» **Problem statement**
Each line between the one holding "Image resolution: width=871" and the end of the material below, both included, is to be transcribed word for word, with pictures left out.
┄┄┄┄┄┄┄┄┄┄┄┄┄┄┄┄┄┄┄┄
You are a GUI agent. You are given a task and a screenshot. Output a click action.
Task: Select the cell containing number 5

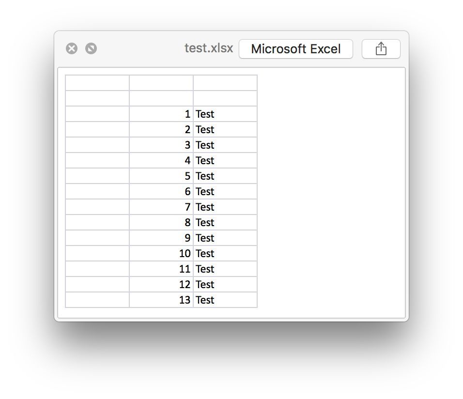[x=161, y=176]
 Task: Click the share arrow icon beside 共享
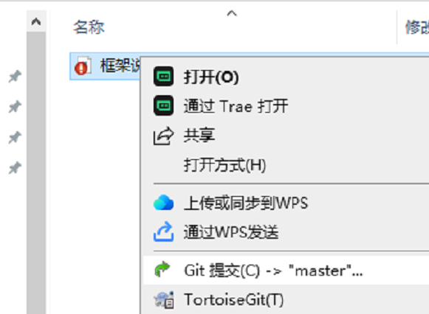[163, 136]
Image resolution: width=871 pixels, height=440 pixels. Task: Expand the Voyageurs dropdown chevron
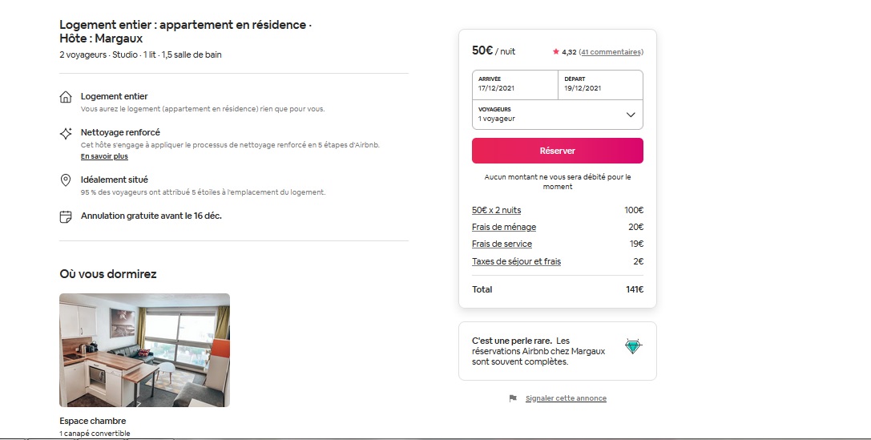[631, 115]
┄┄┄┄┄┄┄┄┄┄┄┄┄┄┄┄┄┄┄┄
» **Final answer**
Image resolution: width=871 pixels, height=440 pixels. Task: Expand the Voyageurs dropdown chevron
[631, 115]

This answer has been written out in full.